The Drawing-In Hands, 1915.
The Dye House.
Colored cloth could be made by weaving with colored yarns or by dyeing natural cotton finished cloth by the yard. Colored yarn could be made either by dyeing the raw cotton before it was spun (often the method of choice for denim production), or by dyeing the natural yarn after spinning. In the 19th century only the signature red, blue or brown stripes in seamless bags needed to be dyed, so the dye house was a small addition to the back of the boiler room. In the 20th century, a bleachery was built at the Lower mill and flannel was dyed and printed in multi-colored patterns. Plaids were woven in many other Deep River and Alamance County mills, but never in Franklinville. A very simple one or two-color check could be woven on a plain or Draper loom, but multi-color plaids required a “box” loom with multiple shuttles carrying the different colors. Crompton and Knowles, or “C&K,” made the most popular American box looms.

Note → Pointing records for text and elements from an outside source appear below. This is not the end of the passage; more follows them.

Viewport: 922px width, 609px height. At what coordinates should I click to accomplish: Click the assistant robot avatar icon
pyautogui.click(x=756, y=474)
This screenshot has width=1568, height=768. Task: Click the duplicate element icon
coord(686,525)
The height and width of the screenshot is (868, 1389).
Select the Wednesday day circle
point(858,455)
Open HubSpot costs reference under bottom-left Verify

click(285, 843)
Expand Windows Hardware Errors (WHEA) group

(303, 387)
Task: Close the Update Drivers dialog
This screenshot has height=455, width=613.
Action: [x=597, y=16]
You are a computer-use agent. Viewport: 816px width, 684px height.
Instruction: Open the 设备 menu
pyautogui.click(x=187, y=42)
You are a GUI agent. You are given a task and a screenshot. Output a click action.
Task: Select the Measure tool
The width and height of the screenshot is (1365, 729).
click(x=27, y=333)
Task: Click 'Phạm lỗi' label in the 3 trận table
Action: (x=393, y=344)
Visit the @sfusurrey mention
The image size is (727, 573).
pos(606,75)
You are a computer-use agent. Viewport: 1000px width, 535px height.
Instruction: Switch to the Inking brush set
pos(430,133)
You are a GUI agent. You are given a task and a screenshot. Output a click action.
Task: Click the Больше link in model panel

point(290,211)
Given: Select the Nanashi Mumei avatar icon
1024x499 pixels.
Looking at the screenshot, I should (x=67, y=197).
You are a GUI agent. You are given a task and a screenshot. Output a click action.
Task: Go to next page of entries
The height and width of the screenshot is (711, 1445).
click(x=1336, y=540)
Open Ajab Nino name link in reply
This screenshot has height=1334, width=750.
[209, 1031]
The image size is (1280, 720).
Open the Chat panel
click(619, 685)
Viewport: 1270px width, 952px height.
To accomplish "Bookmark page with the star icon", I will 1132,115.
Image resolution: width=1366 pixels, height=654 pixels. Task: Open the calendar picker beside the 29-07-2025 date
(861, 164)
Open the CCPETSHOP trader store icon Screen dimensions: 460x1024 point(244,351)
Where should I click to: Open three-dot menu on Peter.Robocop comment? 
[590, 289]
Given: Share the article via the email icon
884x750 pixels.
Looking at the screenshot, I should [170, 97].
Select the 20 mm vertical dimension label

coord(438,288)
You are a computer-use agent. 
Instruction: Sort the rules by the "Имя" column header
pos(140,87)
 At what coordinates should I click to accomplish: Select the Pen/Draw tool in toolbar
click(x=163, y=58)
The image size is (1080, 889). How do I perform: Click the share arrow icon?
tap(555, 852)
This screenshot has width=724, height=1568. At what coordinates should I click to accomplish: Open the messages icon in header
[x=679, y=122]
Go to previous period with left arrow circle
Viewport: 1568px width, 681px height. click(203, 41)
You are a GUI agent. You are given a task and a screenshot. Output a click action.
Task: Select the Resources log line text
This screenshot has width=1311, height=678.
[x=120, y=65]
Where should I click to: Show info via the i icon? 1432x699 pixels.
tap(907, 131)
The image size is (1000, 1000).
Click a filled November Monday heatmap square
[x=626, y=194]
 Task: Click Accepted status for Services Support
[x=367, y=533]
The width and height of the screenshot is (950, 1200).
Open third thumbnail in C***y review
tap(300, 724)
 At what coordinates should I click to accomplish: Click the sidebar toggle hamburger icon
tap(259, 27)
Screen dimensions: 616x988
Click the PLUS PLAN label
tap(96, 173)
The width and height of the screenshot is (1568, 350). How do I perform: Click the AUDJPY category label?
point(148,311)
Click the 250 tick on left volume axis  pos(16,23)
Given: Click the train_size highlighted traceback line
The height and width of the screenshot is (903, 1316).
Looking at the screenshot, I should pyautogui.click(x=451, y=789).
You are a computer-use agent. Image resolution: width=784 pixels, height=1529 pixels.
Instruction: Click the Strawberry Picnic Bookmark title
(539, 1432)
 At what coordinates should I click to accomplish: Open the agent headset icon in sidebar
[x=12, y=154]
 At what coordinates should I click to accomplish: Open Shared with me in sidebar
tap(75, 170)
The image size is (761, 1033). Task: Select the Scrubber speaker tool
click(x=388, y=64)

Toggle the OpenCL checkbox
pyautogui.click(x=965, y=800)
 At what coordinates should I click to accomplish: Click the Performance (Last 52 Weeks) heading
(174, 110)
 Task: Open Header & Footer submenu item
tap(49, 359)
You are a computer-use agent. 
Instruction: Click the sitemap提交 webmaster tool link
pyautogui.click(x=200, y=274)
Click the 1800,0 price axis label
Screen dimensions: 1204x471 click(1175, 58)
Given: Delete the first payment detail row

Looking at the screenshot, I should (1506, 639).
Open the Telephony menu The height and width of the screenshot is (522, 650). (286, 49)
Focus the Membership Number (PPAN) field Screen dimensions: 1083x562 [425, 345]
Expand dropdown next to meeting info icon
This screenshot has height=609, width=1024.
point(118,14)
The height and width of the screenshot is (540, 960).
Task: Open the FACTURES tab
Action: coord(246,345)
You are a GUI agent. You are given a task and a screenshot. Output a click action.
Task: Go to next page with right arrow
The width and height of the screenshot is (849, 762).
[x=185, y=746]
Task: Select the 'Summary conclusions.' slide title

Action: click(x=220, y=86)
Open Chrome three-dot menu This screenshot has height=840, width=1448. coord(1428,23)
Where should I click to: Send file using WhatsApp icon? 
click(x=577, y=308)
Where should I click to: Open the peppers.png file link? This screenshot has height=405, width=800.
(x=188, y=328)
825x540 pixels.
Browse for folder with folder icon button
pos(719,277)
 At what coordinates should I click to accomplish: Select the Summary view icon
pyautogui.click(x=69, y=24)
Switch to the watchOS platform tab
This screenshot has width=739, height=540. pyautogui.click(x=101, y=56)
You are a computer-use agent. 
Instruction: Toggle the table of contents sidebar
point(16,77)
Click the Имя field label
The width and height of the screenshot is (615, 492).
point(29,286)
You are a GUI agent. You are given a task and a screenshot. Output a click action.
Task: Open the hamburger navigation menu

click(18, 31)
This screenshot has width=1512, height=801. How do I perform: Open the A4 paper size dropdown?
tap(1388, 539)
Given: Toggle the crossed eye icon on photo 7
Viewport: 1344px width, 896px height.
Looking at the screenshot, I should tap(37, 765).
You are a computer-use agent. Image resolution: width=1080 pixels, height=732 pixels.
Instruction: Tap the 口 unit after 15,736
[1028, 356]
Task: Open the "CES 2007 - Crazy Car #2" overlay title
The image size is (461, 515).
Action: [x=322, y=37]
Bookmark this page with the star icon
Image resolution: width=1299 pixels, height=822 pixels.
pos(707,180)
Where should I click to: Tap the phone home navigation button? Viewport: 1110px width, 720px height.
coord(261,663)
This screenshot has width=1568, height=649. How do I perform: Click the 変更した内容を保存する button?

The photograph above shows a view of the Central Falls Manufacturing Company dye house around 1900. Raw cotton is being forked out of the dye kettle; it would next have to dry completely before it could be picked, carded and spun. The blue indigo yarn used in Denim twill was usually “dyed in the raw” like this because the twill weave also used a natural white filling yarn; dyeing the denim after weaving would have colored both warp and weft yarns blue.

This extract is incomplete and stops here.